Ayumu held roughly 80% accuracy on five-numeral trials even at 210 ms, and crucially his accuracy barely dropped as the display time shortened. The human subjects in the same apparatus got worse as the flash got faster. That single comparison produced the famous headline that young chimps beat university students at memory, and it fed the cognitive trade-off hypothesis: the idea that humans may have given up some rapid visuospatial memory as we evolved language.
The Chimp Test you play online is a simplified, self-paced version of this paradigm. It shares the core mechanic (memorize numbered positions, recall them after they're hidden) but not the millisecond timing control, so your level is not directly comparable to Ayumu's accuracy figures.
The part the headlines usually leave out
The "chimps beat humans" story is real but incomplete. Ayumu had years of practice on the task; the human comparison subjects had almost none. When Cook and Wilson (2010) trained two undergraduates properly, giving them around 6,000 practice trials, the humans hit 94% and 96% accuracy at the same 210 ms, five-numeral condition, significantly outperforming the chimpanzees.
Their conclusion was blunt: there's no evidence for a superior or qualitatively different spatial-memory system in chimpanzees once you equalize practice. The chimp advantage in the original study largely reflected a training gap, not a species gap. So if your Chimp Test score climbs after a dozen attempts, that's the same mechanism at work, and it's exactly what you'd expect. The test rewards practiced chunking strategy as much as raw memory span.
How to actually improve your score
Because the bottleneck is visual working memory under time pressure, the gains come from encoding the board faster, not from staring longer. Chunk the layout into spatial groups, read positions in a consistent scan order, and rehearse the sequence as a path rather than nine separate dots.

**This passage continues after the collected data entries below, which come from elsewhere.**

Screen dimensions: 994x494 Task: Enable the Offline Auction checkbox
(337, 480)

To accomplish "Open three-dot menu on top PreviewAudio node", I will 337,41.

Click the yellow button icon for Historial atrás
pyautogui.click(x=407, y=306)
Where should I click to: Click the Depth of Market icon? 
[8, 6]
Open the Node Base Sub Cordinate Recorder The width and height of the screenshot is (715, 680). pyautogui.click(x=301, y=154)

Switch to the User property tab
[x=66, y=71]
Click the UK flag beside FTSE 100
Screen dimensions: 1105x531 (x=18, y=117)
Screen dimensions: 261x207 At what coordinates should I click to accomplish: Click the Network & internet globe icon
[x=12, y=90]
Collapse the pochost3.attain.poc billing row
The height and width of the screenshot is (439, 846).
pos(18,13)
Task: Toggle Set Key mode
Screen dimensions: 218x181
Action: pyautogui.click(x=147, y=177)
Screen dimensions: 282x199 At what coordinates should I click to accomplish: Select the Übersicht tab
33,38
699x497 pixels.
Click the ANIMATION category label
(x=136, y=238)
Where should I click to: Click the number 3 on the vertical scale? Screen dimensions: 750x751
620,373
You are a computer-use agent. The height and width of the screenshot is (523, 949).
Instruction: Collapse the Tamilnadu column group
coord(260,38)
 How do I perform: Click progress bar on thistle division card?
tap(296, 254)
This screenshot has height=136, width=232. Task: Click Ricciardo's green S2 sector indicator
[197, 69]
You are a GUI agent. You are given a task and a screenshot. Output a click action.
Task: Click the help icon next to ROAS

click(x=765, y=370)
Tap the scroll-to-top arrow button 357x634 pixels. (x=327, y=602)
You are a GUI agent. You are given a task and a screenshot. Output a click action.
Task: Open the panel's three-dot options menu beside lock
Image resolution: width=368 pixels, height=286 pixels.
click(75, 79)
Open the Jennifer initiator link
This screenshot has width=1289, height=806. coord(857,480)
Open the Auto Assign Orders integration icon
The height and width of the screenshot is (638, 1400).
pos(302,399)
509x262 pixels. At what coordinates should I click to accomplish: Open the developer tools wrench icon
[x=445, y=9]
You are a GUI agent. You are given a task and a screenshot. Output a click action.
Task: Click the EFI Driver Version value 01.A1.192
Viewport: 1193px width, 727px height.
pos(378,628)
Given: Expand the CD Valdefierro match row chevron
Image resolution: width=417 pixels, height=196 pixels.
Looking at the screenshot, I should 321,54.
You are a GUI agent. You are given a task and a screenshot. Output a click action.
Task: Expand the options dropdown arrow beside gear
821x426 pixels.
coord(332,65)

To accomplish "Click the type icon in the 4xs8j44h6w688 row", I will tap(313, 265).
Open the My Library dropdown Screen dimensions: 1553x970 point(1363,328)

- Group tiles into 2-3 spatial clusters instead of memorizing each one
- Lock in the first few positions instantly, then fill in the rest
- Take it rested; visual working memory is sensitive to fatigue
- Expect the first few runs to undersell you, then plateau at your true ceiling
Frequently asked questions
What is the average Chimp Test score? About level 6. Most players stall somewhere between level 4 and 6 on a genuine first attempt, because that's where the number of tiles exceeds what you can hold in visual working memory after they're masked.
Is a Chimp Test score of 8 good? Yes. Level 8 is excellent and lands you in roughly the top 5% of players. Level 7 is already above average, and level 9 or higher is rare for someone who hasn't practiced the task repeatedly.
Why do some sites say the average is 8 to 12? Those figures usually reflect practiced or self-reported scores, not first attempts. People who post their results skew high, repeated attempts raise your ceiling several levels, and different test implementations vary in difficulty, so the numbers aren't comparable.
Did chimpanzees really beat humans on this test? In the 2007 Inoue and Matsuzawa study the chimp Ayumu outperformed humans, but the humans had little practice and Ayumu had years. A 2010 follow-up by Cook and Wilson trained humans properly and they scored 94-96%, beating the chimps. The original gap was mostly a training gap.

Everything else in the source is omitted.